ACP holds particular significance within the mental health field, especially for individuals dealing with risk factors such as substance use, self-harm, violence and abuse, unsafe housing, and suicidality. Encouraging clients living with these challenging circumstances to engage in ACP discussions is crucial. As health care professionals, our inherent bias toward preserving life often shapes our therapeutic approaches and treatment decisions. Yet incorporating ACP into our practices can help normalize conversations about death, dying, and grief/loss, while also reducing stigma and shame surrounding high-risk behaviours and potential outcomes.

I sometimes feel that our health care system has lost touch with the naturalness of dying and the importance of family and community involvement throughout this process.
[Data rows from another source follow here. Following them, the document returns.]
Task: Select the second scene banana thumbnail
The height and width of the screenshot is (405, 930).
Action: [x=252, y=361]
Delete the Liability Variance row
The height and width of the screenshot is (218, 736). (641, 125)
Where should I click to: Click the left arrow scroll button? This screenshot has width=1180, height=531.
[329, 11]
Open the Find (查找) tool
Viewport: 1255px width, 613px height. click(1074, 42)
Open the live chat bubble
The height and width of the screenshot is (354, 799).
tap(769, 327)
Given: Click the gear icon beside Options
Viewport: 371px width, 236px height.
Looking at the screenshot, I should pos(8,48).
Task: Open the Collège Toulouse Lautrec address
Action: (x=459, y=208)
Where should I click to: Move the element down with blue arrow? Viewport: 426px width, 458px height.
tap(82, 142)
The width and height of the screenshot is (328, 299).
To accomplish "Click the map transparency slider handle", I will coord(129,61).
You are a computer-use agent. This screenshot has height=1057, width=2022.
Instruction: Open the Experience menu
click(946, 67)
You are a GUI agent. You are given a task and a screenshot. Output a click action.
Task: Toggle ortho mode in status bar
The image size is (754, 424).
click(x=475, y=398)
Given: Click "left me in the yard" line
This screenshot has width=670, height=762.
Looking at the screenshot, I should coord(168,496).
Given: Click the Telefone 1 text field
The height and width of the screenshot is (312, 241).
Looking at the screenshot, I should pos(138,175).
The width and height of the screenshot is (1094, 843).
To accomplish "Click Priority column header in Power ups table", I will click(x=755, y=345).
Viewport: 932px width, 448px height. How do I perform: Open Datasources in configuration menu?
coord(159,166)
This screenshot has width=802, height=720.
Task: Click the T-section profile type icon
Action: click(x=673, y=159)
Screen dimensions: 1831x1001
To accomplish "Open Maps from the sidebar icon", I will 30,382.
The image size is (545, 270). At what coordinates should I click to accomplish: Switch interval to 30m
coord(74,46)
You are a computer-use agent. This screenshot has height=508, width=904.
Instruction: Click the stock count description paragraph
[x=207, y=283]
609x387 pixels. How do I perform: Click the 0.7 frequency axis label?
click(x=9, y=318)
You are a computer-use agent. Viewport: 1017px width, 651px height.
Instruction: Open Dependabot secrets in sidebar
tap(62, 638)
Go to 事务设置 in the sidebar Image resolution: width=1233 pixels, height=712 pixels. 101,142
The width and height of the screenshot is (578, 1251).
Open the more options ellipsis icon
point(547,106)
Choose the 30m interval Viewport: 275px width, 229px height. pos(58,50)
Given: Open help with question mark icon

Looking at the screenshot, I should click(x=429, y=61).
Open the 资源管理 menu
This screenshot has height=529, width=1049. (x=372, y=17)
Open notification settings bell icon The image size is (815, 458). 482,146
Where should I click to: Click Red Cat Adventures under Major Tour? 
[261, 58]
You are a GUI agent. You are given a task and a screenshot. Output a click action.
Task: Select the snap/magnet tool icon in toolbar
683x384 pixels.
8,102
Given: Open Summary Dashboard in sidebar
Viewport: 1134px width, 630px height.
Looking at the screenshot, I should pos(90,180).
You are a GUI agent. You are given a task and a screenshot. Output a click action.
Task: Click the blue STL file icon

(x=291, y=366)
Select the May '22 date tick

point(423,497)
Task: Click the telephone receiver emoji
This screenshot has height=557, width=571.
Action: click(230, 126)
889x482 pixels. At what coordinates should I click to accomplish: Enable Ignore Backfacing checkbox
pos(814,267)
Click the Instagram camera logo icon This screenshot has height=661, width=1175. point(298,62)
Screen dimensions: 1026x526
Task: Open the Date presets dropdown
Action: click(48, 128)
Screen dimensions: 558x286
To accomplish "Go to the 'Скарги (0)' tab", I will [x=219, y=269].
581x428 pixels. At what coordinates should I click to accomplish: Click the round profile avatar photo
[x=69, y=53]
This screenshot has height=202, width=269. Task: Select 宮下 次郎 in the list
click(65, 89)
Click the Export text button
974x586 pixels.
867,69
In acknowledging this disconnect, we may have also lost touch with how to best support people going through it.

Still, I believe that humans possess an innate understanding of their needs for this journey—whether intuitive or via other ways of knowing—and ACP is a powerful tool for ensuring these needs are met. I remain committed to advocating for ACP across all my roles, which includes discussing ACP with clients accessing MHSU services, and providing end-of-life guide (doula) services within my private counselling practice.

ACP Month serves as a reminder of the importance of ongoing education and dialogue surrounding death and dying for all health care professionals. I urge you to engage in ACP for yourself if you have not done so already, and to encourage your loved ones and patients/clients to do the same.